In what sense did Adam, by his fall, become as God, “knowing good and evil” (Gen. 3: 5; see also v22)?


Two trees are named in the Garden of Eden: “the tree of life” and “the tree of the knowledge of good and evil” (Gen. 2: 9). Adam was told “of every tree of the garden thou shalt freely eat; but of the tree of the knowledge of good and evil, thou shalt not eat of it; for in the day that thou eatest of it thou shalt certainly die” (vs 16, 17, my emphasis). From this it appears that there was no hindrance to Adam eating of the tree of life, but from the moment he fell, access to it was denied (see 3: 22–24). Partaking of the tree of the knowledge of good and evil was specifically forbidden from the outset—and to break that rule was to make it, in effect, a tree of death.

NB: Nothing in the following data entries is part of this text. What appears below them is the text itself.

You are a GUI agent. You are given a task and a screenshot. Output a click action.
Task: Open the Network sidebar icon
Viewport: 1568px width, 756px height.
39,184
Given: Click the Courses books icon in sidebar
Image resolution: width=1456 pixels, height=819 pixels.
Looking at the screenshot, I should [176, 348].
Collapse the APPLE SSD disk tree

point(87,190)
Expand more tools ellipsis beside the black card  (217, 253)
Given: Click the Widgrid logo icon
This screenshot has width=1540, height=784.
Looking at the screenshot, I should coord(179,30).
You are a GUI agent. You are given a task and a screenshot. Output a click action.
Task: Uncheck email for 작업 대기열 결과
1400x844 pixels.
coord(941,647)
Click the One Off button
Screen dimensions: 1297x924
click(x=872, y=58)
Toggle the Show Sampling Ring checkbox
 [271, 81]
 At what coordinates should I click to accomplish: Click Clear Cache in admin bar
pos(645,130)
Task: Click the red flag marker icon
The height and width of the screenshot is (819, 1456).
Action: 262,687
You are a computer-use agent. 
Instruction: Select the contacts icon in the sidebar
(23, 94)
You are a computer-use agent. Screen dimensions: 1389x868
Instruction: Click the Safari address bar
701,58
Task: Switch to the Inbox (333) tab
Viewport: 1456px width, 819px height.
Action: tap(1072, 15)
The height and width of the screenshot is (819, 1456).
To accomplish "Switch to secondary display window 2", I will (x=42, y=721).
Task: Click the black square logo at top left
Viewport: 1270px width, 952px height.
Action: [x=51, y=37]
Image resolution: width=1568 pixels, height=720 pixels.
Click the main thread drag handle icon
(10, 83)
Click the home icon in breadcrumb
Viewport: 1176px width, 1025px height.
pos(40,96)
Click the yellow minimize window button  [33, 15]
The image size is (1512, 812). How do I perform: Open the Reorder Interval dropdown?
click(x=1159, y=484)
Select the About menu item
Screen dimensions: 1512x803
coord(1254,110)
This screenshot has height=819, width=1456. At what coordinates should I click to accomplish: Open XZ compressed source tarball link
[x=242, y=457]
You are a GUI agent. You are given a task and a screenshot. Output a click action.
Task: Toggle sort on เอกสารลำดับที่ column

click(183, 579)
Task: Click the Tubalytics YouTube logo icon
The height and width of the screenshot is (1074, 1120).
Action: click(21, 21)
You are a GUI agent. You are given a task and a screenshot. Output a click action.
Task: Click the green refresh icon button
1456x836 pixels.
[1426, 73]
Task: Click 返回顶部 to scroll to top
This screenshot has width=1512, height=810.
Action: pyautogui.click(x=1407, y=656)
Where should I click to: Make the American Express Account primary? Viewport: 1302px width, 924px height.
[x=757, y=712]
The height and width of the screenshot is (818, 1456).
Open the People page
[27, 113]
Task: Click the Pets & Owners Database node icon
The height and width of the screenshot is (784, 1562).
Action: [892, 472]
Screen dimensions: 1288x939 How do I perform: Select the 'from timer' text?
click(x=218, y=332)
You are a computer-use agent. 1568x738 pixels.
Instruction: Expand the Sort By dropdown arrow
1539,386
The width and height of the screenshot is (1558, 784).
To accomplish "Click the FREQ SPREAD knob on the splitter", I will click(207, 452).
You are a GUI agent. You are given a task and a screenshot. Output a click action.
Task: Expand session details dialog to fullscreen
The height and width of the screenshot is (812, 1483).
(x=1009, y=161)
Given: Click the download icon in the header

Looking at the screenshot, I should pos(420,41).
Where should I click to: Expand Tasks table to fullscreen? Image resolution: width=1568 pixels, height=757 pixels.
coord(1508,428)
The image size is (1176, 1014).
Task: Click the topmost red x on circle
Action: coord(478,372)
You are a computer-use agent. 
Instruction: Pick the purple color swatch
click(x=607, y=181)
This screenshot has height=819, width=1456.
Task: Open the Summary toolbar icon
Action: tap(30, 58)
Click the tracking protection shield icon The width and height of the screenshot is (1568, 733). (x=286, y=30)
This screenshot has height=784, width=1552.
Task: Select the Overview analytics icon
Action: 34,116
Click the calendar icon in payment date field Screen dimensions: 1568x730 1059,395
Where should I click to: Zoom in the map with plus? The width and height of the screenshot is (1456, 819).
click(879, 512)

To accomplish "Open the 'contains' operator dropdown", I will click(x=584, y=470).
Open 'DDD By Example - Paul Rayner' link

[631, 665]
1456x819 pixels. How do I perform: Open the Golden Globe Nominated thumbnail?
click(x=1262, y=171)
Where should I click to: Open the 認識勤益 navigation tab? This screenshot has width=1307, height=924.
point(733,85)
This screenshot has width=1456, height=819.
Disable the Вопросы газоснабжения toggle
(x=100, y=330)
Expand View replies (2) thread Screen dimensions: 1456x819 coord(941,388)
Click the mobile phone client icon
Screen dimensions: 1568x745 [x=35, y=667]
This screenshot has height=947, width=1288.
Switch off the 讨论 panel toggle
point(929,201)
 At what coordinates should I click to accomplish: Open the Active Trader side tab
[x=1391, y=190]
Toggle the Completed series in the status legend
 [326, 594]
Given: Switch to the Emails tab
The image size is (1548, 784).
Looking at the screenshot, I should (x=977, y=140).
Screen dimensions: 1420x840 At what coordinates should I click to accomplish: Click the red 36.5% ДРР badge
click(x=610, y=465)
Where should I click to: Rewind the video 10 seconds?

   Some have argued that if Adam did not know the difference between good and evil, then it hardly seems just to hold him responsible for what he did. This kind of reasoning implies that the first man did not know what he was doing, which is not the case at all. He knew what the will of God was (see 2: 17), he was not deceived (see 1 Tim. 2: 14), and he violated that will (see Rom. 5: 19). The point is that he disobeyed God. There is no indication whatsoever that there was anything essentially good or evil about the fruit of the tree of knowledge—the sin lay in the fact that God had simply forbidden Adam partaking of it, and he chose to flout that will. I might say to a child ‘You are not to go out of this room’ when it might have been all right to do so ten minutes before. The point is not so much the detail of the act, but whether it is in accord with my will. This was the kind of moral test that Adam was placed under. He was put in a position of responsibility, and he failed.

   It would appear that the fruit of the tree of life, by some wonderful means, conveyed immortality for God said “And now, lest he stretch out his hand, and take also of the tree of life, and eat, and live forever ...!” (Gen. 3: 22). Although Scripture is not explicit on the point, the very name of the tree of the knowledge of good and evil seems to imply that this fruit also conveyed a wonderful quality. Adam’s sin was to disobey God and partake of the fruit; by partaking of the fruit, however, man gained “the knowledge of good and evil”.

   So what is meant by “the knowledge of good and evil”—a knowledge possessed by God, and now by fallen man? There is nothing to suggest that this means anything other than what it says. Up to this point, Adam had dwelt in a scene of good. Time and time again, God says of the creation that it was good. Indeed, “God saw everything that he had made, and behold it was very good” (1: 31). Man was unacquainted with evil. He did not have a knowledge of good and evil.

   However, when he fell, Adam’s eyes were “opened” (Gen. 3: 7)—he could see things he couldn’t see before. The serpent had said that the effect of this would be that “ye will be as God, knowing good and evil” (v5) and this was unquestionably true, for God later confirms it (see v22). This is not all, however, for Scripture also says of man and his wife that “the eyes of them both were opened, and they knew that they were naked” (v7). The force of this is seen in the fact that before the fall Adam and Eve “were both naked … and were not ashamed” (Gen. 2: 25, my emphasis). Nakedness speaks of exposure, and man in a state of innocence could have no shame in his uncovered state. His nakedness exposed nothing. The moment, however, that he exercises a will contrary to that of God’s will, he becomes conscious of something to be ashamed of—and his nakedness without is surely but an expression of his nakedness within. Up to this point he was unacquainted with evil; now he makes the terrible discovery that it is part and parcel of him. Not only is he now a sinner, he now has a conscience which tells him what he is. Man now knows good and evil (as does God) but if he knows good, he has not the power to do it, and if he knows evil he hasn’t the power to avoid it. His very nature is imbued with an inclination to evil—hence his awful sense of exposure in the presence of a holy, sin–hating God. There was a likeness to God produced (3: 22: “become as one of us”), but also a difference implied in the fact that God “drove out Man” (v24). The place of communion with a holy God was now barred to him. After this, no more is said of the tree of the knowledge of good and evil, but the Bible returns again to the subject of the tree of life. In Revelation 2: 7 it reappears, though no longer in Eden, the paradise of earth, but “in the paradise of God”, that sinless realm where Christ is (see Luke 23: 43). Furthermore those who have been cleansed in His blood, whose robes are white, now have a “right to the tree of life” (Rev. 22: 14, my emphasis). Such is the triumph of the Gospel.